20 grams. 30 x 25 x 20 mm. Eucrite-pmict
Fall not observed. Found 1987 in Antarctica. Location Map of Antarctic Finds
AMN writes:
Macroscopic Description - Roberta Score
LEW87295 was found in the Lewis Cliff area emerging from the ice. The field team collected it by sawing a block of ice containing the meteorite. The ice block was sent to the Cold Regions Research and Engineering Lab in Hanover, New Hampshire, where the meteorite was removed. Care was taken to avoid contamination. The ice block remains in New Hampshire while the meteorite specimen resides in Houston.
Dull black fusion crust covers approximately 40% of this eucrite. Numerous vugs, typical of Antarctic eucrites, penetrate deep into the interior. Many clasts, polymineralic and monomineralic are present in the medium gray matrix. One notable clast is an easily extractable black clast whose dimensions are 6 x 5 x 4 mm. Some areas of rust are visible.

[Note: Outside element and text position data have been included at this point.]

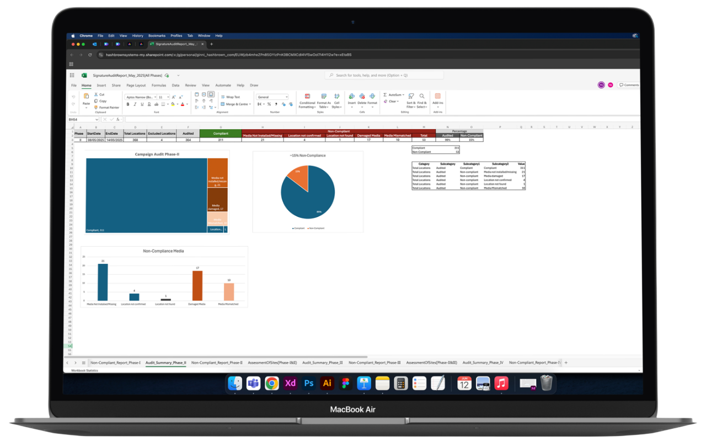Image resolution: width=706 pixels, height=447 pixels.
Task: Click the Cut scissors icon
Action: pos(96,95)

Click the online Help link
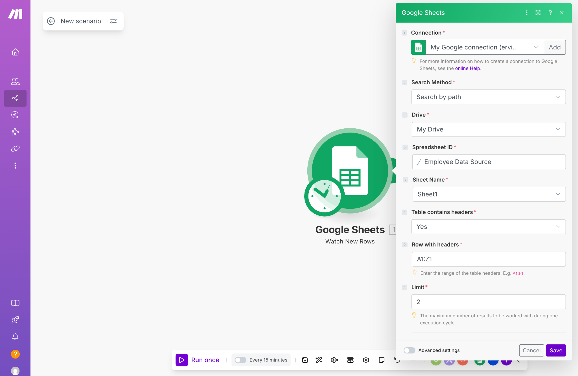(x=467, y=68)
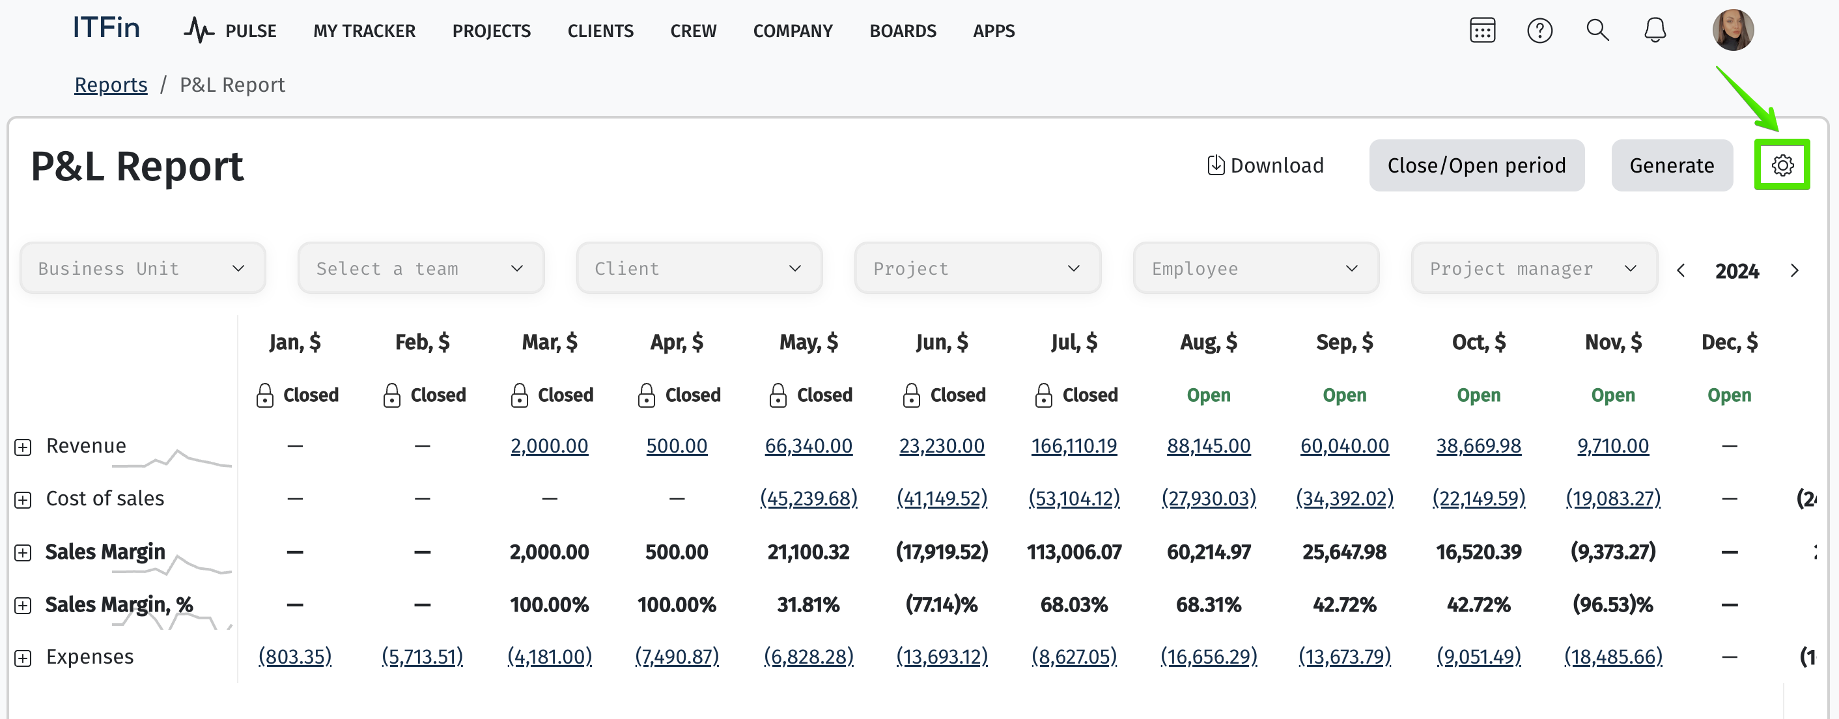Click the Reports breadcrumb link
This screenshot has height=719, width=1839.
111,85
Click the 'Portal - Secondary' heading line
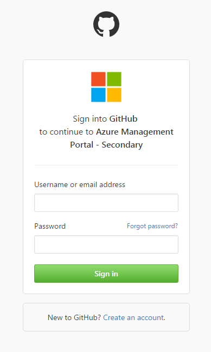 click(x=106, y=145)
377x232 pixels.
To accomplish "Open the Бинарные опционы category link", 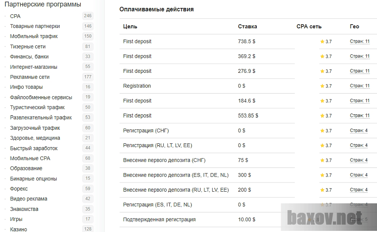I will [33, 178].
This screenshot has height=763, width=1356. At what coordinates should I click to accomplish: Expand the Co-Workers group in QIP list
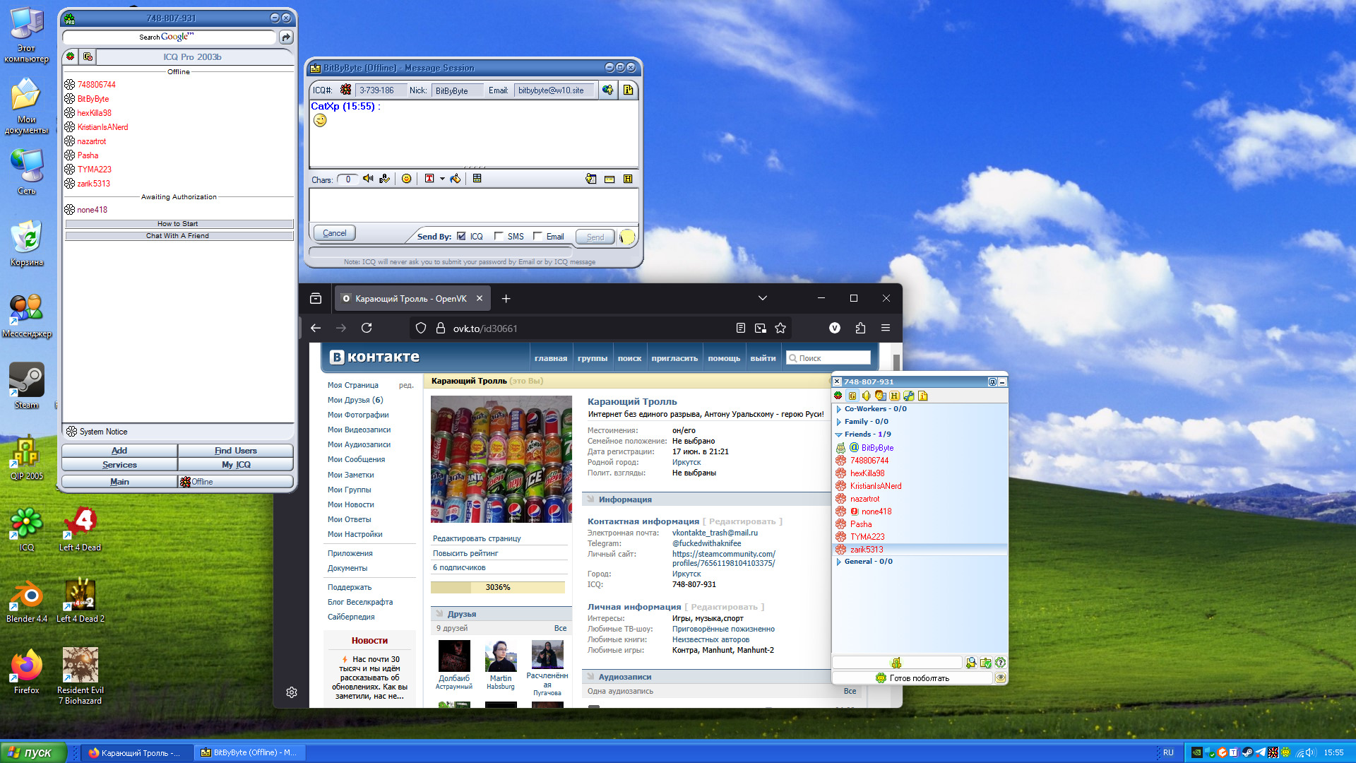838,409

Thin Section Description (,4) - Brian Mason
The section shows clasts of pyroxene and plagioclase up to 1.8 mm long in a comminuted groundmass. Within the section there are individual brecciated clasts, up to 4 mm across. A black clast, 1.5 x 0.7 mm, appears to be a C2 carbonaceous chondrite; it contains chondrule-like aggregates of granular olivine and pyroxene up to 0.3 mm across. A patch of transparent brown glass, 0.6 mm long, is also present. Microprobe analyses show pyroxene compositions ranging fairly continuously from Wo2Fs59 to Wo42Fs24, the range in En content being quite limited; one clast of Mg-rich pyroxene, Wo3Fs20, was analyzed. Plagioclase composition is fairly uniform, averaging An91. One grain of a silica polymorph, probably tridymite, was noted. The brown glass is somewhat variable in composition, but averages (weight percent): SiO2 48, Al2O3 16, FeO 13, MgO 6.2, CaO 12, Na2O 3.6, K2O 0.2, MnO 0.5. The meteorite is a eucrite.